## Given text
The concept of federal estate tax exemption portability became permanent under the American Taxpayer Relief Act of 2012. In 2013, the federal estate tax exemption for each spouse was $5.25 million. Taking the simplest example - assuming that no gifts were involved - in a situation where at Spouse 1's death, Spouse 1 owns property totaling $4 million and Spouse 2 owns property totaling $7 million, $1.25 million ($5.25 million minus $4 million) is "ported" from Spouse 1's to Spouse 2's estate. Spouse 2 now has own his $5.25 million federal tax exemption, plus his deceased spouse's DSUEA of $1.25 million, for a total of $6.5 million.
How does this concept affect estate planning?
The clearest effect of permanent portability is that it cuts out the "middleman" - the "credit shelter" trust. If you want to look at it another way, portability codified credit shelter trusts ("CST"). CSTs were used prior to portability to achieve the same effect. In the absence of portability, where Spouse 1 had some amount of money still remaining under his federal exemption cap, the excess money would be put into the CST. Typically, the Spouse 2 would have rights to the income and possible principal at Spouse 1's death. The effect of the trust would be twofold:
- It would have all of the benefits common to trusts generally, shielding assets from creditors chief among them, and
- It would allow Spouse 2 and other beneficiaries to benefit from the trust assets (including any appreciation accruing to those assets) without having them considered Spouse 2's own.

## Information supplied
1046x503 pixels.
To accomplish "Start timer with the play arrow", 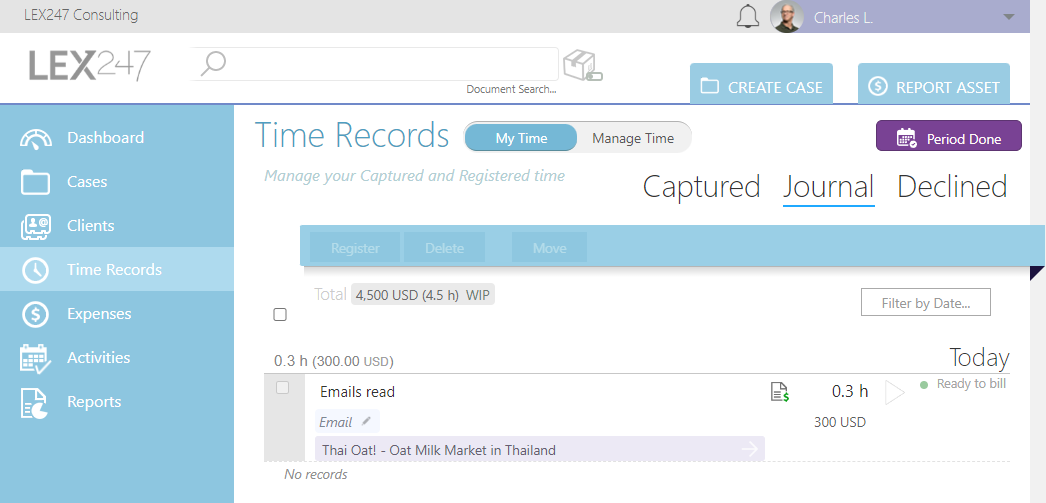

## Job
Copy out the full passage on federal estate tax exemption portability from above, word for word and with nothing changed.

## Task solution
The concept of federal estate tax exemption portability became permanent under the American Taxpayer Relief Act of 2012. In 2013, the federal estate tax exemption for each spouse was $5.25 million. Taking the simplest example - assuming that no gifts were involved - in a situation where at Spouse 1's death, Spouse 1 owns property totaling $4 million and Spouse 2 owns property totaling $7 million, $1.25 million ($5.25 million minus $4 million) is "ported" from Spouse 1's to Spouse 2's estate. Spouse 2 now has own his $5.25 million federal tax exemption, plus his deceased spouse's DSUEA of $1.25 million, for a total of $6.5 million.
How does this concept affect estate planning?
The clearest effect of permanent portability is that it cuts out the "middleman" - the "credit shelter" trust. If you want to look at it another way, portability codified credit shelter trusts ("CST"). CSTs were used prior to portability to achieve the same effect. In the absence of portability, where Spouse 1 had some amount of money still remaining under his federal exemption cap, the excess money would be put into the CST. Typically, the Spouse 2 would have rights to the income and possible principal at Spouse 1's death. The effect of the trust would be twofold:
- It would have all of the benefits common to trusts generally, shielding assets from creditors chief among them, and
- It would allow Spouse 2 and other beneficiaries to benefit from the trust assets (including any appreciation accruing to those assets) without having them considered Spouse 2's own.